Selnick, a special assistant to the VA secretary during the George W. Bush administration, said the commission’s plan would leave in place the Veterans Health Administration’s “failing” operating model and was too friendly toward veterans service organizations and the department’s “bureaucracy.” He said unless VA unions were stripped of their influence and employees of their right to appeal negative personnel actions to the Merit Systems Protection Board, the workforce would avoid accountability.
Selnick and CVA have supported a proposal from Rep. Cathy McMorris Rodgers, R-Wash., to move VHA into a government-chartered nonprofit corporation. The third-highest ranking House member put forward draft legislation in June to task one part of the new nonprofit with managing VA’s brick and mortar facilities and the other to manage insurance programs, creating two separate entities to handle payer and provider functions.
The discussion draft would expand choice for veterans by creating a “premium support” model to receive care from non-VA sources. Critics contend that premium support is a voucher system that cuts benefits and leaves veterans on their own to receive care. Veterans would be able to choose either the VetsCare Federal program -- allowing them to continue receiving care exclusively though the traditional VA system -- or VetsCare Choice -- which would provide them with subsidized private care. Those choosing the latter option could still opt to go to facilities run by the corporation to receive care for service-related injuries.
A group of more than two dozen veterans service organizations -- including Disabled Veterans of America, the American Legion and Veterans of Foreign Wars -- sent a letter to McMorris Rodgers, who chairs the House Republican Conference, and other members of House leadership, to voice “grave concerns” with the draft. The VSOs said the bill was built upon false premises, ignored the improving circumstances at the department since 2014 and would inflict “immediate and permanent negative consequences for millions of veterans” if enacted.
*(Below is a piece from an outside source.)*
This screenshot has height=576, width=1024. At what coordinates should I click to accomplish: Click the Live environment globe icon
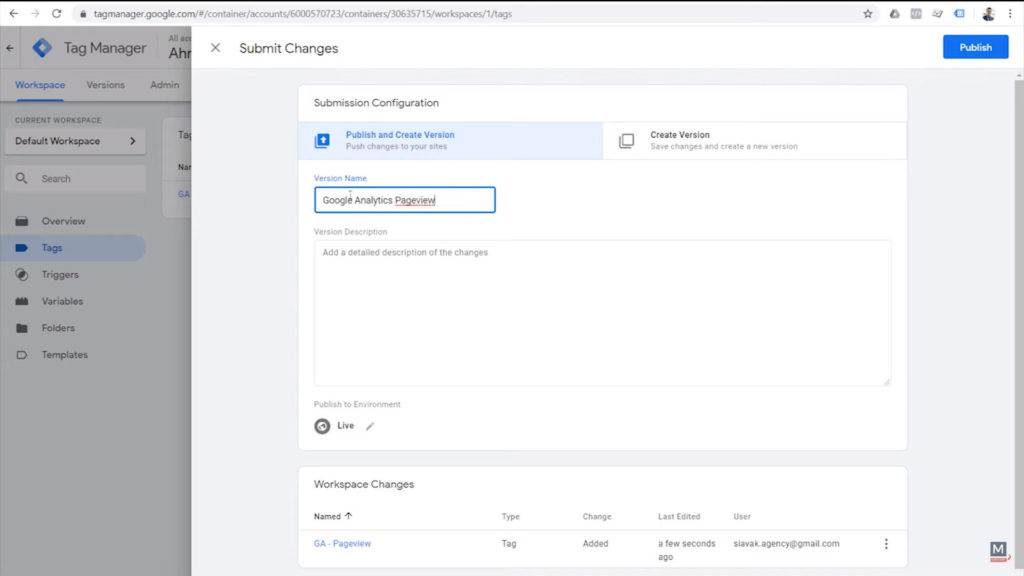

That measure, and the reforms proposed by groups like CVA, was always likely a non-starter under President Obama. The White House rejected even the commission’s proposal to create more integrated care, which reformers like Selnick said was far too mild.
The commission’s plan, Obama said in September, would force “untenable resource tradeoffs that would limit the ability of VA to carry out other parts of its mission on behalf of veterans.”
Another commission-backed recommendation that failed to gain traction would create a VA equivalent of the Pentagon’s Base Realignment and Closure process so the department could divest itself from unneeded buildings.
Under a Trump administration, those proposals would likely face a much friendlier reception -- especially if the meetings he has taken and appointments he has made are any indication.
Trump is “very serious about making substantial reforms at VA,” Caldwell said. Hegseth and Selnick, he added, “can provide a lot of insight in new and unique ways.”
Another member of Trump’s VA landing team, former House Veterans' Affairs Committee Chairman Rep. Steve Buyer, R-Ind., has also voiced his support for easing the firing of VA employees, saying in 1999 VA’s punishment resembled Club Med. The current chairman of that committee, Rep. Jeff Miller, R-Fla., helped Trump craft his VA reform plan. Miller is set to retire in January and has expressed interest in becoming the next VA secretary, but has yet to meet with Trump since his election.
Caldwell pointed to Miller’s VA Accountability Act, which cleared the House last year, as an example of the type of reform Trump could sign into law as president.